The method reads the data blocks and distributes the data blocks to corresponding partitions through Hash mapping according to the codes of the data blocks, and the distribution mode distributes the data blocks adjacent to the space to the same partition without searching the data blocks adjacent to the space of the data blocks again, so that the efficiency of iterative computation is improved;

the stream data valve distributes the data blocks into the corresponding buffer areas according to the coding numerical values in sequence and judges whether the data blocks to be distributed are the same as the data blocks in the buffer areas or not, if so, the data blocks are substituted for the same data blocks in the buffer areas, and if not, the data blocks are added into the corresponding buffer areas; judging whether the data in the data block in the buffer area is complete or not, if so, outputting the data block to a data stream, and if not, not outputting the data block; the stream data valve eliminates data blocks with repeated and missing information, outputs a single and complete data block to the data stream, and ensures the unicity and the integrity of the data stream.

Drawings

FIG. 1 is a schematic diagram of data partitioning and encoding according to the present invention;

FIG. 2 is a schematic diagram of node allocation according to the present invention;

FIG. 3 is a block output flow diagram according to the present invention;

Detailed Description

The present invention will be described in detail with reference to the accompanying drawings and examples, and the present invention is not limited to the examples.

Referring to fig. 1, the present invention provides a large-scale-oriented vector field data processing method, which includes the following steps:

equally dividing large-scale vector field data, equally dividing each divided vector field data formed after the equally dividing again, repeating the steps until the number of equally dividing times reaches the dimension numerical value of the vector field data, finally equally dividing to form sub-regions, and coding in sequence according to the positions of the sub-region data; the specific segmentation rule in this embodiment is as follows: and equally dividing the large-scale vector field data according to the cross shape, further dividing the divided large-scale vector field data, and repeating the dividing step until the dividing quantity reaches the data dimension.

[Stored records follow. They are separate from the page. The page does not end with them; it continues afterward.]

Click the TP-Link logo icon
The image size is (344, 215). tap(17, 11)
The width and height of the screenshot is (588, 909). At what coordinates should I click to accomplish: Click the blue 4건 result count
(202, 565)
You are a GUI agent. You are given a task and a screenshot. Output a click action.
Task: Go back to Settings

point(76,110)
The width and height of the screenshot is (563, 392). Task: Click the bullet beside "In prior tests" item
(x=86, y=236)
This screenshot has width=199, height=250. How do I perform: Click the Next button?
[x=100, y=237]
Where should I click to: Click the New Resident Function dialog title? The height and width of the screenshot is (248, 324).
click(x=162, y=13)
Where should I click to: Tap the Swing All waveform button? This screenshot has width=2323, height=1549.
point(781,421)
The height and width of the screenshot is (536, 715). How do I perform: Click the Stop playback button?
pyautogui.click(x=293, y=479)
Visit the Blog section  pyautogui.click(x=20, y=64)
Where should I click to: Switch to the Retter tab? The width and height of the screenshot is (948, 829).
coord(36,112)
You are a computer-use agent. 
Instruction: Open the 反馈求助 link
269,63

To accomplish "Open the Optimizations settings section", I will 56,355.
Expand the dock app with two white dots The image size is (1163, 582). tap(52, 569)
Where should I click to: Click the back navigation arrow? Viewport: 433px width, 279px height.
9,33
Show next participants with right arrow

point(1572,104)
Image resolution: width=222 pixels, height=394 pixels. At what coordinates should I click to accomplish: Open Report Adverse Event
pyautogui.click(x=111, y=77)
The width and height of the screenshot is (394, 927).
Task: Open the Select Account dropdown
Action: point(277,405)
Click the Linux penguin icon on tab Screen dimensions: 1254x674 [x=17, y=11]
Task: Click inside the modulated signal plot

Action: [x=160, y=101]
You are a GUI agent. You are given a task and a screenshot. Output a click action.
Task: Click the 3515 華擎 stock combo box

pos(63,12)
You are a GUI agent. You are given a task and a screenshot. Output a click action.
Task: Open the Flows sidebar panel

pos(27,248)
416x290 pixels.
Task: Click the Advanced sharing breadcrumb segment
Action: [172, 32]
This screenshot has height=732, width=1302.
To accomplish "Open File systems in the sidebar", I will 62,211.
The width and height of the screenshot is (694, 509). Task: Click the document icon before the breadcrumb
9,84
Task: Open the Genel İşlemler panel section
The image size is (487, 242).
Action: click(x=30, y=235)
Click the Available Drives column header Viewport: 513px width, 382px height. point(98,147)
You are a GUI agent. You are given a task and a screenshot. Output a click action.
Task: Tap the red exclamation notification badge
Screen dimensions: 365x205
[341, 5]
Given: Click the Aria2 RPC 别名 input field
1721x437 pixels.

The specific encoding rule in this embodiment is: the codes of the sub-region data are labeled from left to right sequentially from top to bottom according to 00, 01, 10 and 11, the codes of the sub-region data after further segmentation keep the original labels and add suffix labels according to the above rules, for example, the codes of the sub-region data after first segmentation are 00, 01, 10 and 11, and the codes of the sub-region data after second segmentation are 0000, 0001, 0010, 0011, 0100 and 0101 … ….

Therefore, the data scale of large-scale vector field data is reduced, and the complexity of data communication is reduced;

(2) setting the maximum merging number, wherein the maximum merging number is smaller than the number of the subareas, reading all the subarea data, and sequentially merging the subarea data into the subarea blocks from small to large according to the maximum merging number. The sub-region data is read from the appointed position, and then a section of continuous sub-region data is read from the storage space according to the codes and is merged into a data block to be sent out, so that the whole large-scale vector field data does not need to be searched, the data transmission efficiency is increased, and the data is ensured to enter the data stream in the most efficient mode.

Referring to fig. 2, encoding is performed sequentially according to the formation of data blocks, the data blocks are read and allocated to corresponding partitions by hash mapping according to the encoding of the data blocks, and spatially adjacent data blocks are allocated to the same partition;

the hash mapping formula is

the number of the partitions is rounded down;

for example, there are 10 data blocks encoded from 0 to 9, the computing cluster includes three partitions from 0 to 2, and according to the above mapping relationship, the data block allocated to partition 0 is (0, 1, 2, 9), the data block allocated to partition 1 is (3, 4, 5), and the data block allocated to partition 2 is (6, 7, 8).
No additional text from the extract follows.